Stored data =
....
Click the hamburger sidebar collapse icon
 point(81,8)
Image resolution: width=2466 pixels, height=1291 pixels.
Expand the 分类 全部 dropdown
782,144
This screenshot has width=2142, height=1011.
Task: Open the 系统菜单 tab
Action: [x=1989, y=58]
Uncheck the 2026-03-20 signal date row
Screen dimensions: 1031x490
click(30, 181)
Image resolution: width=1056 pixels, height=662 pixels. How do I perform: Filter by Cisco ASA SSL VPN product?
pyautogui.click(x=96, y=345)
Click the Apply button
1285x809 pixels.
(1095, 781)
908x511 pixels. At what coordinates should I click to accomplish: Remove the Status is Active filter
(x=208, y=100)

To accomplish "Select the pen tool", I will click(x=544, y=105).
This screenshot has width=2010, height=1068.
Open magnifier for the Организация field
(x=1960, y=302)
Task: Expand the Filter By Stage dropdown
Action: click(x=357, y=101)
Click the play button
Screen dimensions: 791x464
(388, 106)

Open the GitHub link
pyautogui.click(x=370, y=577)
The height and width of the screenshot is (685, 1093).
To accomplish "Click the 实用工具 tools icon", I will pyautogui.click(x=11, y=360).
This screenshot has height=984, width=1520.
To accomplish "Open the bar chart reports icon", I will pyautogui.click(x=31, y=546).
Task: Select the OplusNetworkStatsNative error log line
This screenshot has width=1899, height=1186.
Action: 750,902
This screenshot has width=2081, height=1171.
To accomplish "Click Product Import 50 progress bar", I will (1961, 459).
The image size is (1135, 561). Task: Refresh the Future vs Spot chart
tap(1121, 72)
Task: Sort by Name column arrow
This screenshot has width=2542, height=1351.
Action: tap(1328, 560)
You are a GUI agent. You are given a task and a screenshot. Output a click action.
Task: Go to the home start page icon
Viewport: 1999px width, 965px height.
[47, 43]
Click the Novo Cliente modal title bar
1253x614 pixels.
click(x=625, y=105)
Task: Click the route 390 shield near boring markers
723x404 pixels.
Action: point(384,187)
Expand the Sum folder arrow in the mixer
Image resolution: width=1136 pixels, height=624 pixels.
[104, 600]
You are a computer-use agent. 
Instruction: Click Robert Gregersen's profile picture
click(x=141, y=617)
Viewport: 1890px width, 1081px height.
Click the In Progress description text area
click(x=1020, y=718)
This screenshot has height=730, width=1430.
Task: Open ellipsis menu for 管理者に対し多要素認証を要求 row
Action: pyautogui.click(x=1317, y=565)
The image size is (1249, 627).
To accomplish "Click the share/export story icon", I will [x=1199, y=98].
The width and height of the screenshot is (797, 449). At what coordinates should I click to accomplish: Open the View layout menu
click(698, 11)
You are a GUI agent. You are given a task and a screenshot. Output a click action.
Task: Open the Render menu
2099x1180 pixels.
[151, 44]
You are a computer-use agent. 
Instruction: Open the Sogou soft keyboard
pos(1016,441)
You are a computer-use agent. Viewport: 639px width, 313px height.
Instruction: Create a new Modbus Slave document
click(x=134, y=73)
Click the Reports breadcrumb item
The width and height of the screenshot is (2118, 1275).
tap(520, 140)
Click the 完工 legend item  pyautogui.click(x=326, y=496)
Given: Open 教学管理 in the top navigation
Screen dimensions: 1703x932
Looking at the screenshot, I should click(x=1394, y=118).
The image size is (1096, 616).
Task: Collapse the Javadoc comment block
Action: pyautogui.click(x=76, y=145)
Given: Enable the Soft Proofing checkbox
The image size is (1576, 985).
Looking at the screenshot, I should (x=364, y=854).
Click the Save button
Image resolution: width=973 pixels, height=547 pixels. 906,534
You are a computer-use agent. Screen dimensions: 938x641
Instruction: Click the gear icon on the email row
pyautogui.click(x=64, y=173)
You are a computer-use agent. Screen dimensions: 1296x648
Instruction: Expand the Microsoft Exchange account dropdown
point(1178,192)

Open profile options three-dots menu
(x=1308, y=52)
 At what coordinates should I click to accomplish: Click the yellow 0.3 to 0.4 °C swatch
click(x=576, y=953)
....
TASK OBJECTIVE =
The answer must be the data above, repeated exactly as it stands.

TASK SOLUTION =
Click the hamburger sidebar collapse icon
 point(81,8)
Image resolution: width=2466 pixels, height=1291 pixels.
Expand the 分类 全部 dropdown
782,144
This screenshot has width=2142, height=1011.
Task: Open the 系统菜单 tab
Action: [x=1989, y=58]
Uncheck the 2026-03-20 signal date row
Screen dimensions: 1031x490
click(30, 181)
Image resolution: width=1056 pixels, height=662 pixels. How do I perform: Filter by Cisco ASA SSL VPN product?
pyautogui.click(x=96, y=345)
Click the Apply button
1285x809 pixels.
(1095, 781)
908x511 pixels. At what coordinates should I click to accomplish: Remove the Status is Active filter
(x=208, y=100)

To accomplish "Select the pen tool", I will click(x=544, y=105).
This screenshot has width=2010, height=1068.
Open magnifier for the Организация field
(x=1960, y=302)
Task: Expand the Filter By Stage dropdown
Action: click(x=357, y=101)
Click the play button
Screen dimensions: 791x464
(388, 106)

Open the GitHub link
pyautogui.click(x=370, y=577)
The height and width of the screenshot is (685, 1093).
To accomplish "Click the 实用工具 tools icon", I will pyautogui.click(x=11, y=360).
This screenshot has height=984, width=1520.
To accomplish "Open the bar chart reports icon", I will pyautogui.click(x=31, y=546).
Task: Select the OplusNetworkStatsNative error log line
This screenshot has width=1899, height=1186.
Action: 750,902
This screenshot has width=2081, height=1171.
To accomplish "Click Product Import 50 progress bar", I will (1961, 459).
The image size is (1135, 561). Task: Refresh the Future vs Spot chart
tap(1121, 72)
Task: Sort by Name column arrow
This screenshot has width=2542, height=1351.
Action: tap(1328, 560)
You are a GUI agent. You are given a task and a screenshot. Output a click action.
Task: Go to the home start page icon
Viewport: 1999px width, 965px height.
[47, 43]
Click the Novo Cliente modal title bar
1253x614 pixels.
click(x=625, y=105)
Task: Click the route 390 shield near boring markers
723x404 pixels.
Action: point(384,187)
Expand the Sum folder arrow in the mixer
Image resolution: width=1136 pixels, height=624 pixels.
[104, 600]
You are a computer-use agent. 
Instruction: Click Robert Gregersen's profile picture
click(x=141, y=617)
Viewport: 1890px width, 1081px height.
Click the In Progress description text area
click(x=1020, y=718)
This screenshot has height=730, width=1430.
Task: Open ellipsis menu for 管理者に対し多要素認証を要求 row
Action: pyautogui.click(x=1317, y=565)
The image size is (1249, 627).
To accomplish "Click the share/export story icon", I will [x=1199, y=98].
The width and height of the screenshot is (797, 449). At what coordinates should I click to accomplish: Open the View layout menu
click(698, 11)
You are a GUI agent. You are given a task and a screenshot. Output a click action.
Task: Open the Render menu
2099x1180 pixels.
[151, 44]
You are a computer-use agent. 
Instruction: Open the Sogou soft keyboard
pos(1016,441)
You are a computer-use agent. Viewport: 639px width, 313px height.
Instruction: Create a new Modbus Slave document
click(x=134, y=73)
Click the Reports breadcrumb item
The width and height of the screenshot is (2118, 1275).
tap(520, 140)
Click the 完工 legend item  pyautogui.click(x=326, y=496)
Given: Open 教学管理 in the top navigation
Screen dimensions: 1703x932
Looking at the screenshot, I should click(x=1394, y=118).
The image size is (1096, 616).
Task: Collapse the Javadoc comment block
Action: pyautogui.click(x=76, y=145)
Given: Enable the Soft Proofing checkbox
The image size is (1576, 985).
Looking at the screenshot, I should (x=364, y=854).
Click the Save button
Image resolution: width=973 pixels, height=547 pixels. 906,534
You are a computer-use agent. Screen dimensions: 938x641
Instruction: Click the gear icon on the email row
pyautogui.click(x=64, y=173)
You are a computer-use agent. Screen dimensions: 1296x648
Instruction: Expand the Microsoft Exchange account dropdown
point(1178,192)

Open profile options three-dots menu
(x=1308, y=52)
 At what coordinates should I click to accomplish: Click the yellow 0.3 to 0.4 °C swatch
click(x=576, y=953)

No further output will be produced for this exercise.